The Evolution of Latino Immigration and U.S. Policy
Tue, Apr 09
|New Hope Center
Join Arlene Amarante, in partnership with the Oak Ridge Institute for Continued Learning (ORICL) and the Oak Ridge Breakfast Rotary Club (ORBRC), for Part Three of a Four-Part Series on Our American Roots: An Exploration of Cultures.
Time & Location
Apr 09, 2024, 5:00 PM – 6:30 PM
New Hope Center, 602 Scarboro Rd #602, Oak Ridge, TN 37830, USA
About the event
From the program:
Questions of identity and belonging have (re)emerged in the United States ever since our founders established a hierarchy of membership through the notion of citizenship. This talk traces a series of immigration laws over a period of more than two hundred years to the present to illustrate how Latinos are presumptively excluded from entering the United States. Amarante incorporates her family history and draws parallels with other insider-outsider populations, including Palestine, to illustrate the sometimes harrowing consequences of inclusion by exclusion.
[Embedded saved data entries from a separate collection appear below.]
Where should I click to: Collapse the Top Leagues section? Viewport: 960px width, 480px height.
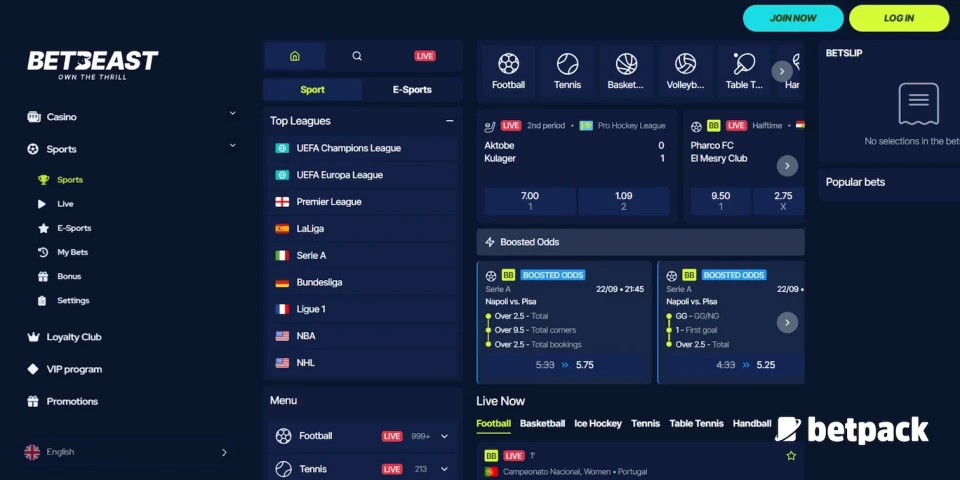pyautogui.click(x=449, y=121)
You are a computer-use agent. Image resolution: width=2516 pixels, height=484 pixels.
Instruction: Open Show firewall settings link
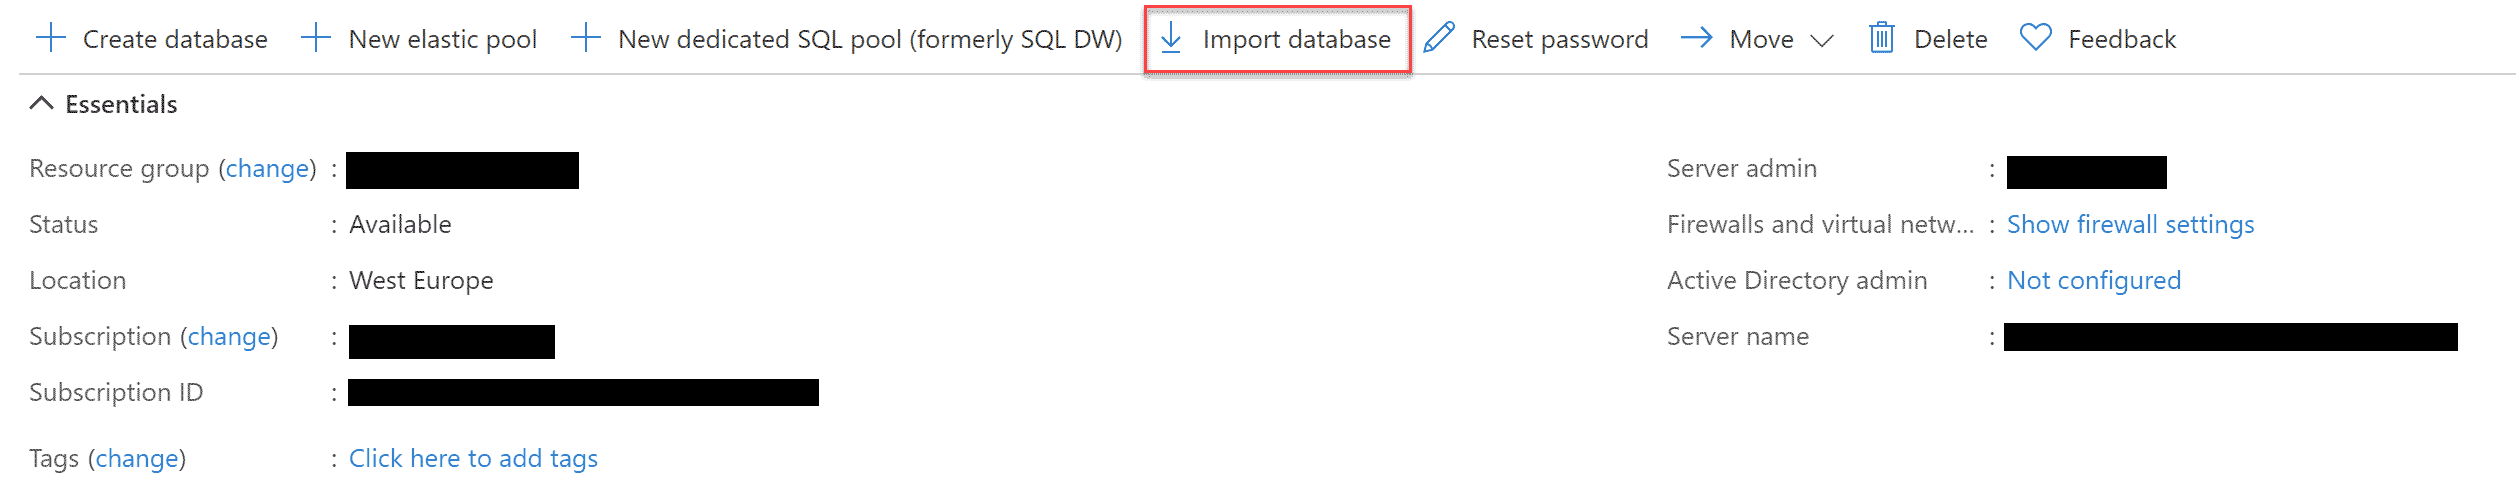click(2130, 225)
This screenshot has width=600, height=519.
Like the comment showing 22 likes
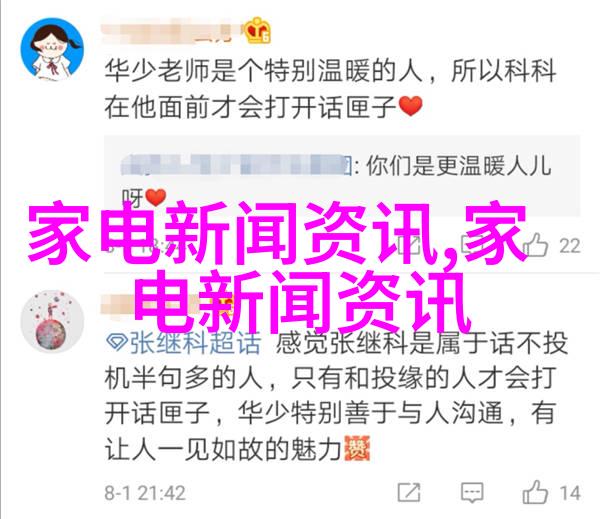click(536, 245)
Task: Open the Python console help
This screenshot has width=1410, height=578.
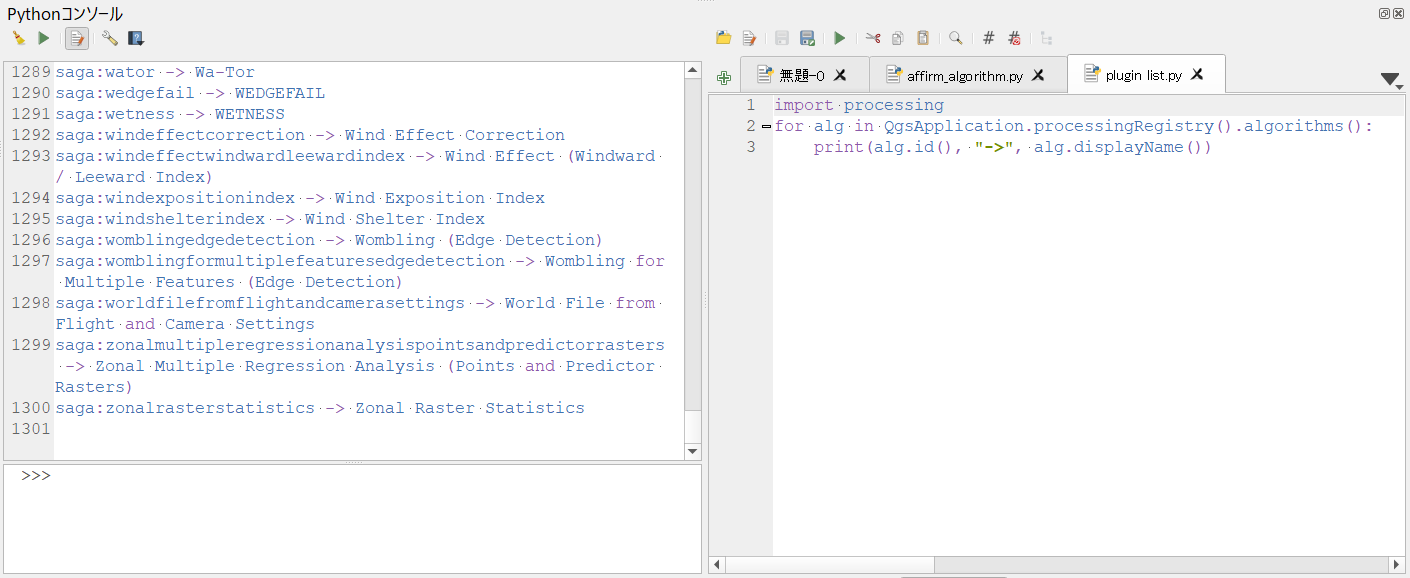Action: point(135,37)
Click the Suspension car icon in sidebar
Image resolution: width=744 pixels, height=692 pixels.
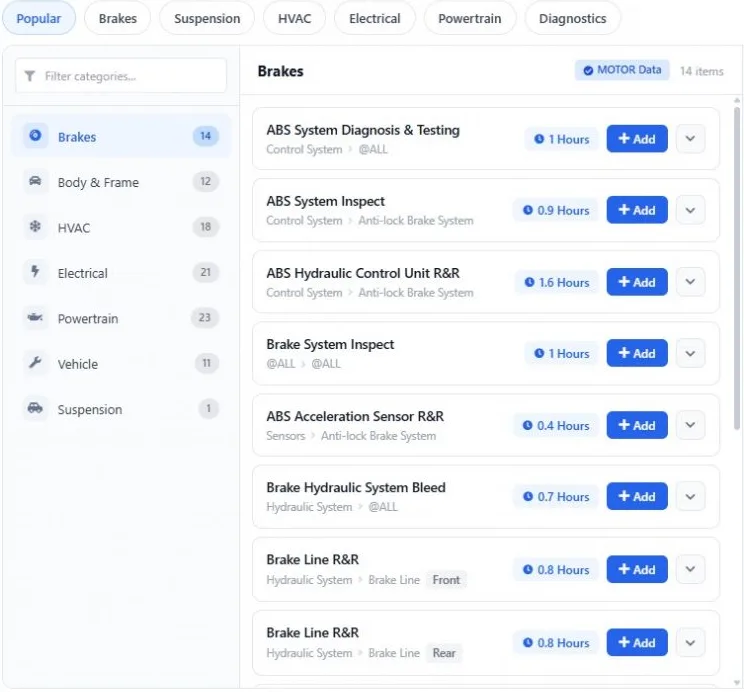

Arléne Amarante is an Associate Professor of Law at Lincoln Memorial University, where she teaches Legal Writing, Immigration Law, Asylum Law, and Critical Race Theory. She practices immigration law. Before joining the LMU faculty in the fall of 2019, she served as an instructor, a clinical supervisor, the executive director of a nonprofit law firm, and a legal aid attorney. Amarante’s degrees include a B.A. from University of Nevada, Las Vegas; an M.S. from University of Edinburgh; and a J.D. from Nova Southeastern University. A first-generation American whose parents immigrated from Mexico, she grew up between the United States and Mexico.